** Exercise directions **
Would you copy out each line of the records below that includes the word "resolution"?

START Data for this exercise

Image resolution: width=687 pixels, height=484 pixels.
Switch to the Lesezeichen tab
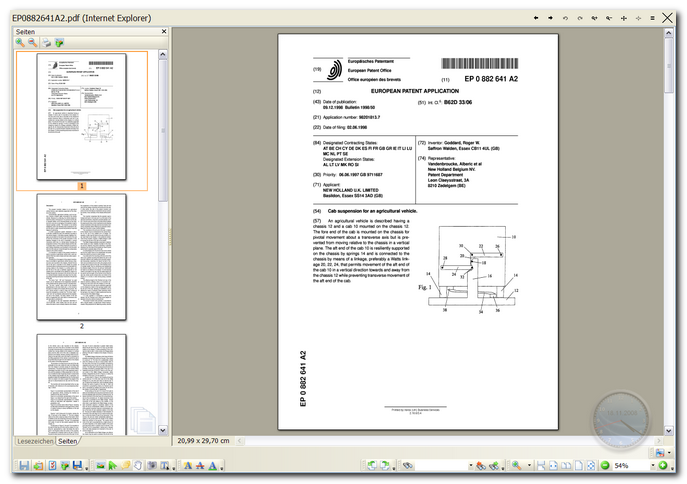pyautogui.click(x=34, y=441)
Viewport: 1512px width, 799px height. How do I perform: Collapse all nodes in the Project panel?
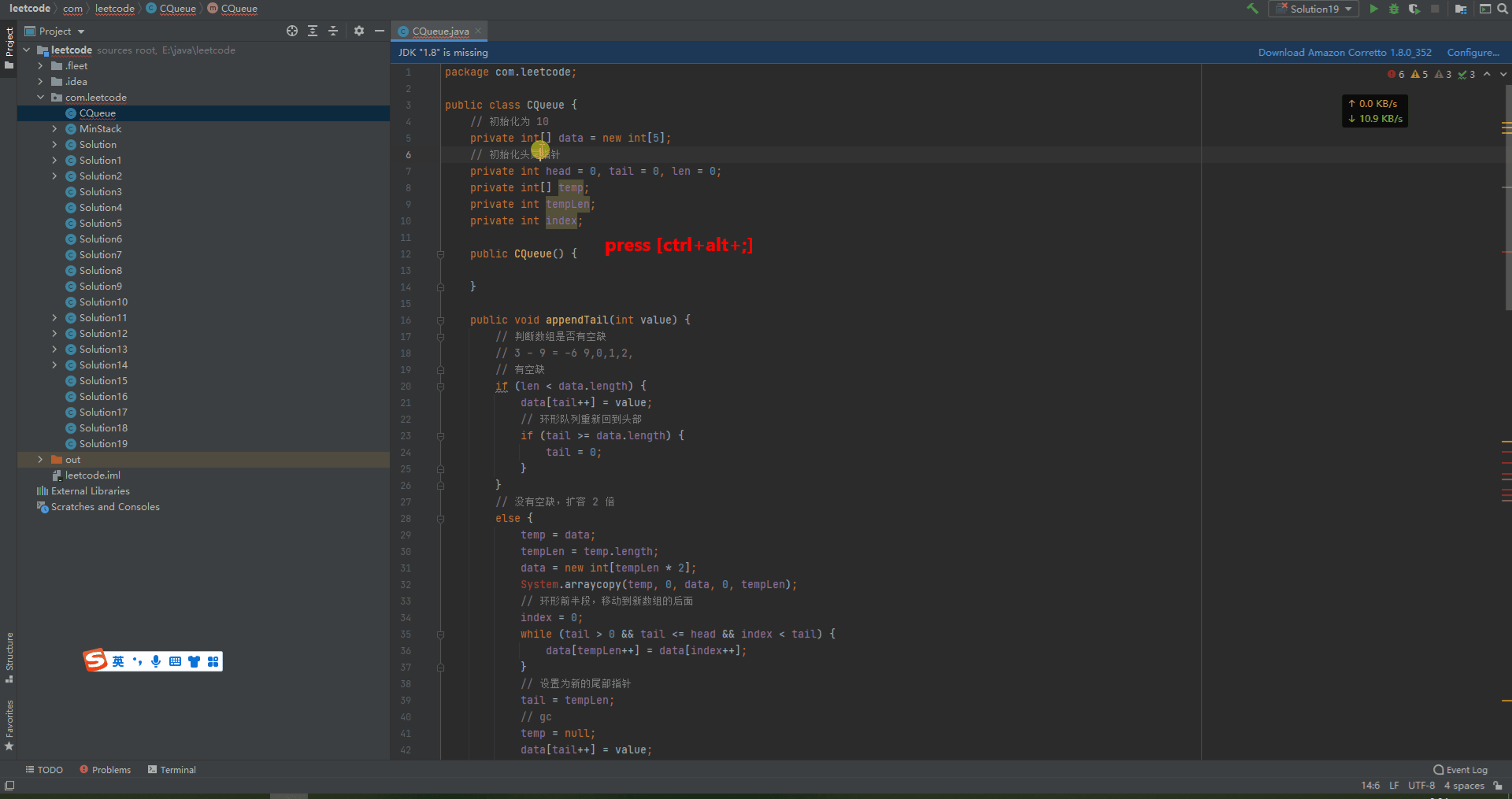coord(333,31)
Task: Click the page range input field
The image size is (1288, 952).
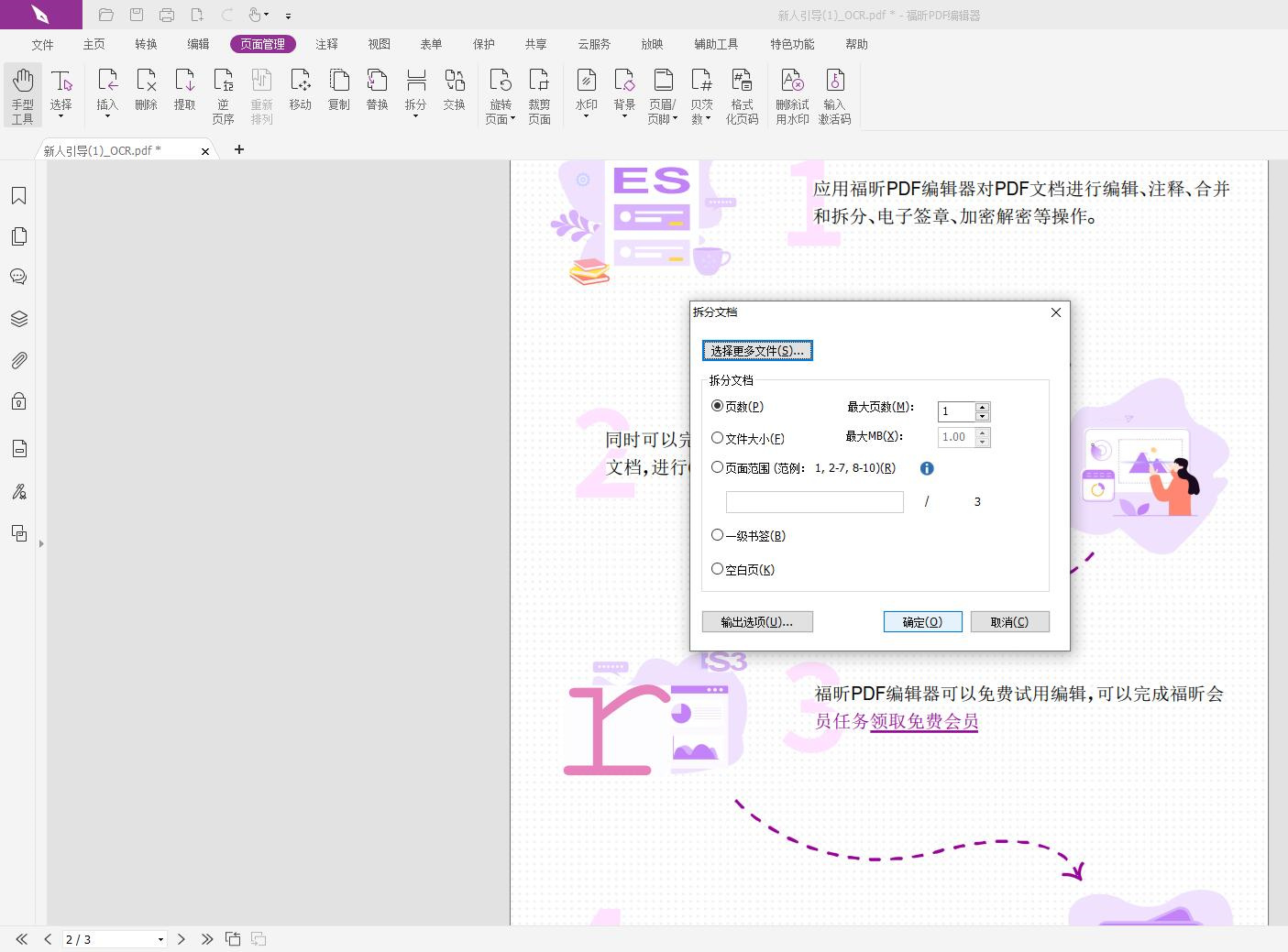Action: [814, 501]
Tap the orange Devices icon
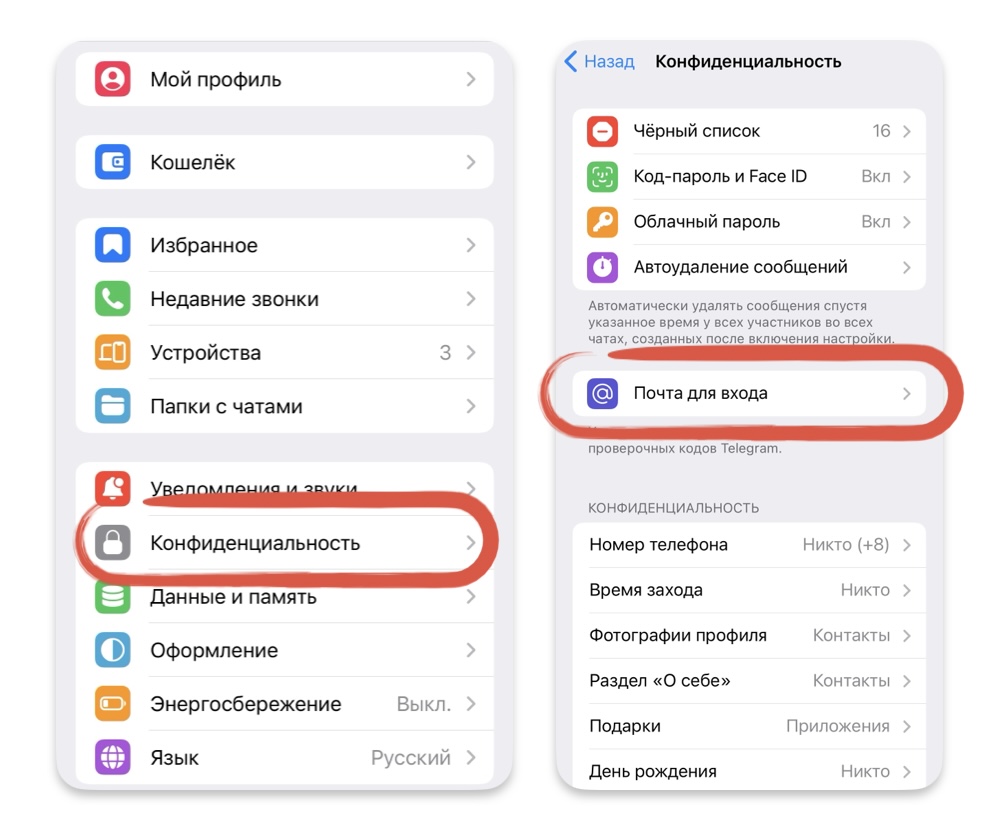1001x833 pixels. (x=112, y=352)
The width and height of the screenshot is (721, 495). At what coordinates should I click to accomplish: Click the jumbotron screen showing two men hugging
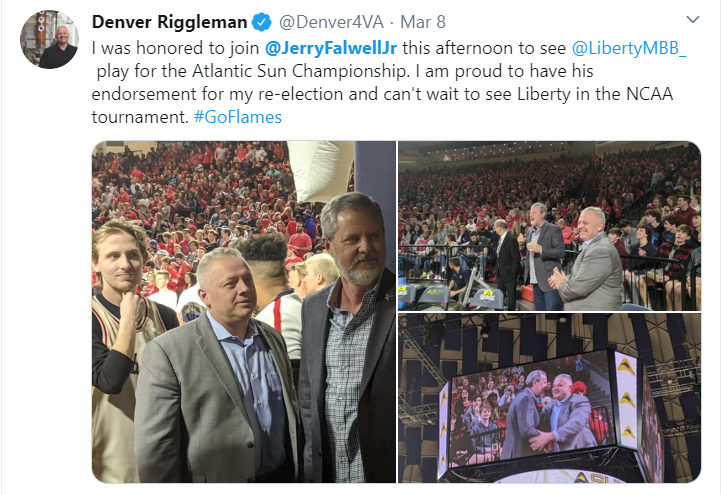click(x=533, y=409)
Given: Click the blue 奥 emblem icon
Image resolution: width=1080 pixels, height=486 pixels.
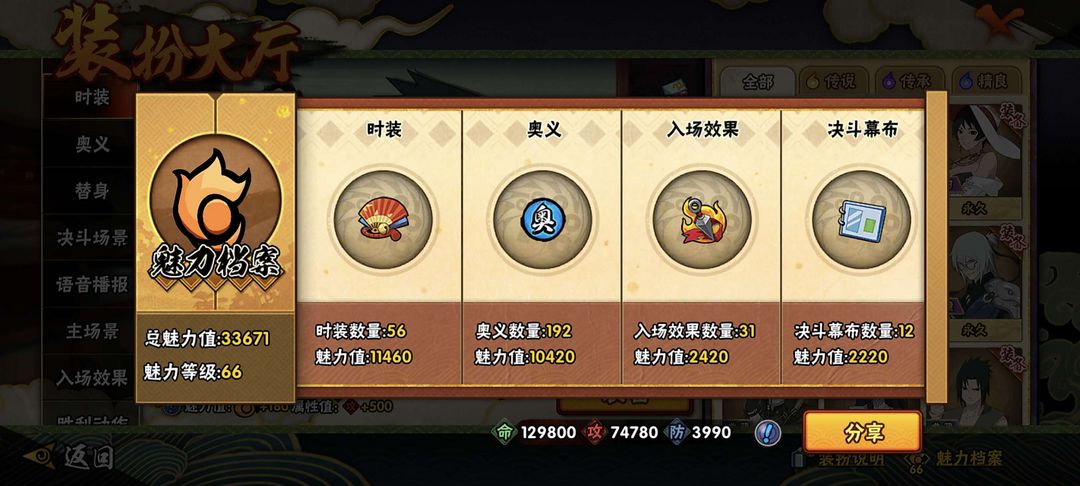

END Data for this exercise

** Completed task **
Image resolution: width=687 pixels, height=484 pixels.
Image resolution: width=1080 pixels, height=486 pixels.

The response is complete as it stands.